Dataset records:
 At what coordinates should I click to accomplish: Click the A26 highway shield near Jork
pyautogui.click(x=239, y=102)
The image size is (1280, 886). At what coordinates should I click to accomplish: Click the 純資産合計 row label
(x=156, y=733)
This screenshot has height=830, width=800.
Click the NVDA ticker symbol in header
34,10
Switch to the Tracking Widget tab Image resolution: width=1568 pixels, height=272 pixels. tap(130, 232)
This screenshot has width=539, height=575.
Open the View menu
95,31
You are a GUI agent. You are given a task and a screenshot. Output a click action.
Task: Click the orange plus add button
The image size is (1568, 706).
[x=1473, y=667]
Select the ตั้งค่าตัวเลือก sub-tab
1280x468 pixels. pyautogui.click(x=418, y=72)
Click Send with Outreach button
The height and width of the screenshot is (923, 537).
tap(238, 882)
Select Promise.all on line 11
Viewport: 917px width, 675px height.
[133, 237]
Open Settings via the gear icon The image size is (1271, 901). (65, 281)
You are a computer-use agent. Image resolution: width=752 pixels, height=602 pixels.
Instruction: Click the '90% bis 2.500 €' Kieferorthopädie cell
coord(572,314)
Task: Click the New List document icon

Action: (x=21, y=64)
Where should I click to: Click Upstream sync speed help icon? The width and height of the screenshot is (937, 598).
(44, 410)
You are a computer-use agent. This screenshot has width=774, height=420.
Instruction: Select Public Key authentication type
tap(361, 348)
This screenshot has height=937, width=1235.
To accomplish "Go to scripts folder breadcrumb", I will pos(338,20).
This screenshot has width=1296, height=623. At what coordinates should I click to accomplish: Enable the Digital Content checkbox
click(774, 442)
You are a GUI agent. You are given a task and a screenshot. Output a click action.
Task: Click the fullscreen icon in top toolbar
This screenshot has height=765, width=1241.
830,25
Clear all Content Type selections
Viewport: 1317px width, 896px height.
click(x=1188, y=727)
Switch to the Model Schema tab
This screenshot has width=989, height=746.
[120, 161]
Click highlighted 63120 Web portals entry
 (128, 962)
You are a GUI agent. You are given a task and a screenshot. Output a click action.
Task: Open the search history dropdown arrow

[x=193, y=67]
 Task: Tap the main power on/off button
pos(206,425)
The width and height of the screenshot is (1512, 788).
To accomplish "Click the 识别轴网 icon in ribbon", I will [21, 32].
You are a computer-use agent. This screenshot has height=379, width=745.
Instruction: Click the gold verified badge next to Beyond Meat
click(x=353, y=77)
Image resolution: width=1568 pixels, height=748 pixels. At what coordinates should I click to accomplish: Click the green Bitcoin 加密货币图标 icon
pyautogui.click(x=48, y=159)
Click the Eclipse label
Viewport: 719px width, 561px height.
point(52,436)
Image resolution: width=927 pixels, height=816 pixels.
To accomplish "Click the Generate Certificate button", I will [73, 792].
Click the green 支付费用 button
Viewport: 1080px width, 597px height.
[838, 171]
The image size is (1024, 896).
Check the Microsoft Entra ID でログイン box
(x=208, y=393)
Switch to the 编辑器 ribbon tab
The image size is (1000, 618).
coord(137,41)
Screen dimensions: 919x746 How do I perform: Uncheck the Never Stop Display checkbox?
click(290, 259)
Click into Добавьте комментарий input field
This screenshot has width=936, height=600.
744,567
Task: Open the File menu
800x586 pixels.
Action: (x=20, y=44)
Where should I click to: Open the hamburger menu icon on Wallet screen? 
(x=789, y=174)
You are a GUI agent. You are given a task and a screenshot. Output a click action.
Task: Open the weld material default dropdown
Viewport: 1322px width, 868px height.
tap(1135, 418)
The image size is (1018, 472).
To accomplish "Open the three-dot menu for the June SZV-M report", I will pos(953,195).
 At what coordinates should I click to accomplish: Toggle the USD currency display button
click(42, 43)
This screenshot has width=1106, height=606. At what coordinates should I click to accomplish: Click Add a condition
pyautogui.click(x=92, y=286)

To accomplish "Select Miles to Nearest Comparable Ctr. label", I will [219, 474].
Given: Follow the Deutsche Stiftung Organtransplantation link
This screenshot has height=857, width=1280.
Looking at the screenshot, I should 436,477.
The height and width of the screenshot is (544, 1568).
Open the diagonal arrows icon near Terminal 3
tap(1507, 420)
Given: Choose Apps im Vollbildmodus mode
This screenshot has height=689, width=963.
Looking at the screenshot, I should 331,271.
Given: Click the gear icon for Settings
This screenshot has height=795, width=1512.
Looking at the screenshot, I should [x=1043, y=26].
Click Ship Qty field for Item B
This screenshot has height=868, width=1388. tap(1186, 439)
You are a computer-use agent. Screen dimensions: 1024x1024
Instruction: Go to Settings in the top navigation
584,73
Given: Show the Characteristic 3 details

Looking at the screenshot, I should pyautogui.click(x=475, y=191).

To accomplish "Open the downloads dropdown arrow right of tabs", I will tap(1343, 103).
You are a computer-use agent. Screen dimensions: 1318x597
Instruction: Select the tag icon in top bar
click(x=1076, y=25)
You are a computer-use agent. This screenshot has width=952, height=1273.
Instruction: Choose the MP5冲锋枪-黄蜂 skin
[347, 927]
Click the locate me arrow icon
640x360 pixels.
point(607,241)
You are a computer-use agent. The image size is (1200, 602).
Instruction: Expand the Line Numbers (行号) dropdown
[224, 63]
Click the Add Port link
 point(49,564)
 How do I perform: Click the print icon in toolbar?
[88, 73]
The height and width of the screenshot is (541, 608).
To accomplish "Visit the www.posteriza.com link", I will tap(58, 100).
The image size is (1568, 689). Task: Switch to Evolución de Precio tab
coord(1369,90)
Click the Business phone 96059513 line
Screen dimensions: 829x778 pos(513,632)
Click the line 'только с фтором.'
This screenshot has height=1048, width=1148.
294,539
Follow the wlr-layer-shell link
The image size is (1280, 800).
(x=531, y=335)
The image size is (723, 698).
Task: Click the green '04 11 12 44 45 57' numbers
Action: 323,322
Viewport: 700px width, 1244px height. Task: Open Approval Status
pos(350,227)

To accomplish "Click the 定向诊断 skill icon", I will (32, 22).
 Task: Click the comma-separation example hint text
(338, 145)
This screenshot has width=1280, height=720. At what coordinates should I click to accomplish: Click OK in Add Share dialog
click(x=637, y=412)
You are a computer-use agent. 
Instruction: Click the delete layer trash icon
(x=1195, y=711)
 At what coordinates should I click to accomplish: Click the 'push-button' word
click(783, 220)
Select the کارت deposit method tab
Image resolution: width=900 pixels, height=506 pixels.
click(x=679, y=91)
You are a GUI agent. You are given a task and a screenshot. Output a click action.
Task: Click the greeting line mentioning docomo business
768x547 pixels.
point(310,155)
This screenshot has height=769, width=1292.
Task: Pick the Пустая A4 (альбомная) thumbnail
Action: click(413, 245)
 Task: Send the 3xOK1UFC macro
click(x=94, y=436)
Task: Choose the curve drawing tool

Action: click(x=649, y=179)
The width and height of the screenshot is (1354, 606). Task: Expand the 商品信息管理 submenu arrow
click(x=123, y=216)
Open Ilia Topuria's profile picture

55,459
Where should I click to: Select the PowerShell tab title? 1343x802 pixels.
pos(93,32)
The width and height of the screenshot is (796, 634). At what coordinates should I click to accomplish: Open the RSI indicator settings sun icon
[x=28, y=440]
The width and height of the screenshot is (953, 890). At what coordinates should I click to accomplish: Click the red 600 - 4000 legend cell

Brief: An exact copy of the lines from the one with "The width and height of the screenshot is (796, 634)." through the final line of the entries is the whole answer.

Answer space:
The width and height of the screenshot is (796, 634). At what coordinates should I click to accomplish: Open the RSI indicator settings sun icon
[x=28, y=440]
The width and height of the screenshot is (953, 890). At what coordinates should I click to accomplish: Click the red 600 - 4000 legend cell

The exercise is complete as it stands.